I hate to admit this, but the rebel in me wants to stand up after a song like that and read aloud Psalm 89, which begins by “recounting” God’s former blessings and promises and then abruptly jumps track and launches into a long list of all the curses that He has brought on His people. Singing about “counting your curses” might not send everyone away with a pleasant smile on their face, though.
The movement in the Psalms, and the goal in our own lives, is towards joyful praise. But the road from despair to worship often has to first pass through lament.
Songs like “Count your Blessings” often seem to downplay the reality and immensity of our troubles, sending the message that if we would just focus on the positive rather than the negative, all our problems would just go away.
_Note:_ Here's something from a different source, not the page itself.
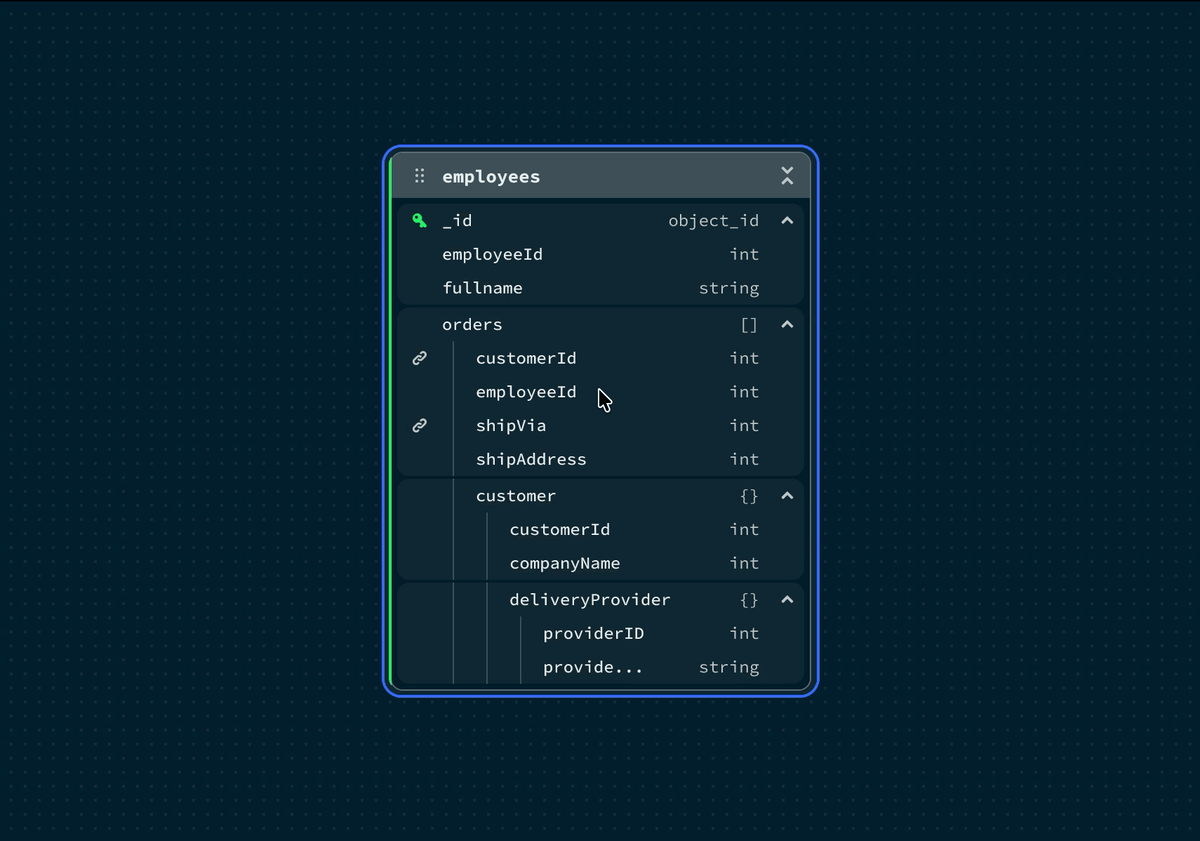Collapse the _id field group chevron
1200x841 pixels.
[787, 220]
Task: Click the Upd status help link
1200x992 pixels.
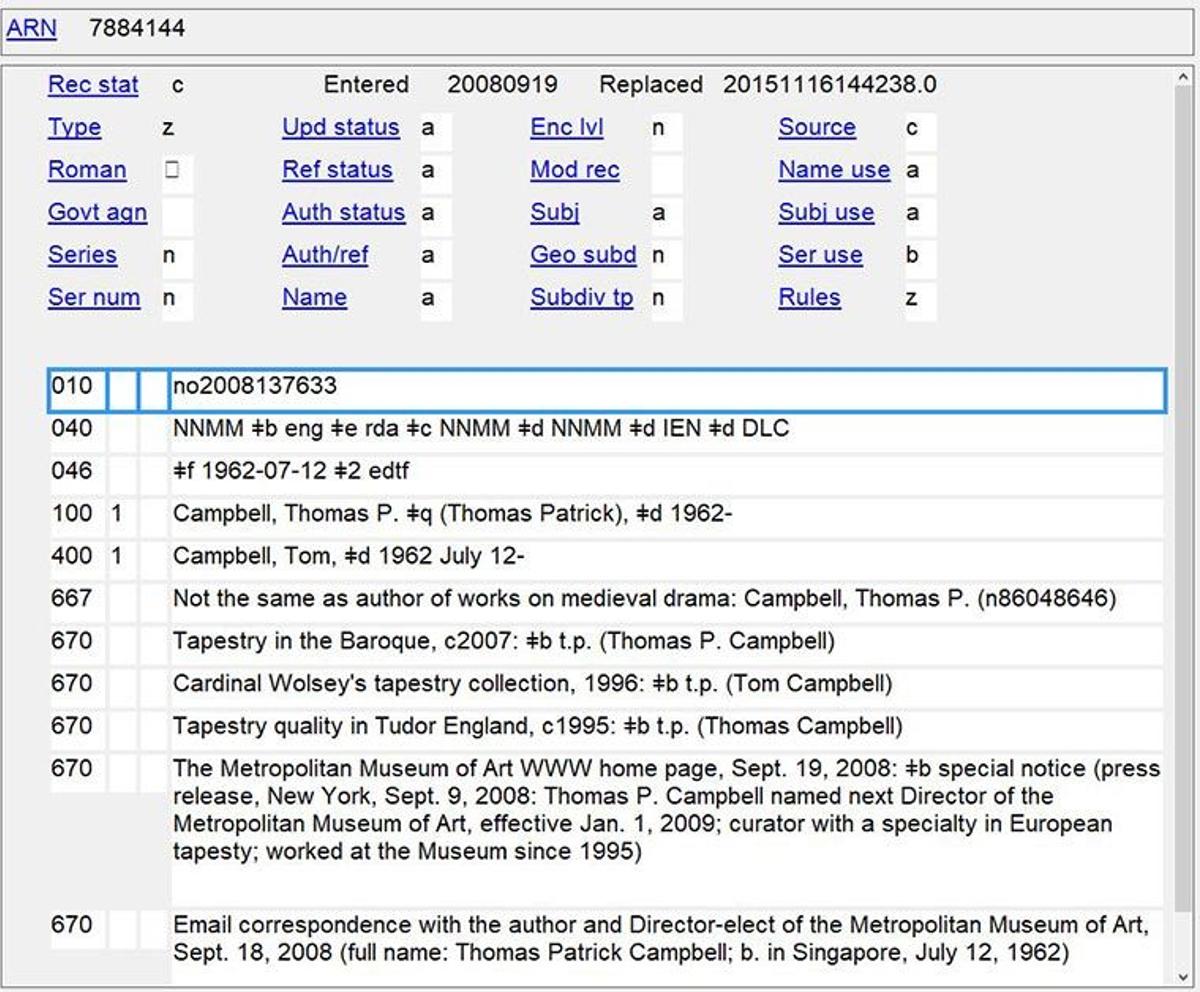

If only the solution were so simple! Formulaic, moralistic approaches to comfort are more likely to heap additional guilt, isolation, and wounding on a person barely managing to keep their nose above water. They don’t need another sermon; they need a life raft!
I cried out to God for help; I cried out to God to hear me. When I was in distress, I sought the Lord; at night I stretched out untiring hands and my soul refused to be comforted.
That being said, I do see a form of “Count your Blessings” in many of the Biblical prayers, Psalm 77 in particular. The psalmist doesn’t jump straight to the blessings, though. First he cries out his distress and troubles to God, refusing to be comforted until they have been properly addressed.
My heart mused and my spirit inquired: “Will the Lord reject forever? Will he never show his favor again? Has his unfailing love vanished forever? Has his promise failed for all time? Has God forgotten to be merciful? Has he in anger withheld his compassion?”
As he considers his current misery, he verbalizes to God the horrible doubts that his recent experiences have forced him to consider. These are the disturbing questions that have been simmering under the surface, questions about the character of God and the nature of their relationship. They seem too heretical to put into words, but if he doesn’t ask them his soul will remain in turmoil and their relationship will remain unresolved.
Even as the psalmist hears the questions stated out loud, he recognizes how preposterous they are. God “forgetting” to be merciful? Unfailing love that fails?
Then I thought, “To this I will appeal: the years of the right hand of the Most High.” I will remember the deeds of the LORD; yes, I will remember your miracles of long ago. I will meditate on all your works and consider all your mighty deeds. Your ways, O God, are holy.
The psalmist desperately wants to get beyond despair and back into praise, but he refuses to shortcut the process and shortchange the relationship. So instead he appeals to the history of God’s dealings with His people. He chooses to remember the things God has done in the past, to count the ways He has already proven His love and shown His goodness.
Your path led through the sea, your way through the mighty waters, though your footprints were not seen.
Memories of God’s incredible rescues and tender mercies come flooding in. In the past when troubles overwhelmed God’s people, He always showed up and delivered them, even when they couldn’t see Him doing it. This time will be no different. Finally, his soul can be a rest again. God has been good to him, and God will once more be good to him.
The movement in the Psalms, and the goal in our own lives, is towards joyful praise. But the road from despair to worship often has to first pass through lament. Interestingly, lament rarely manages to sustain itself for too long. Once it has served its purpose, lament fades away and leaves room for gratitude. And at that point, counting our blessings is a helpful life buoy in lifting our spirits back to joy.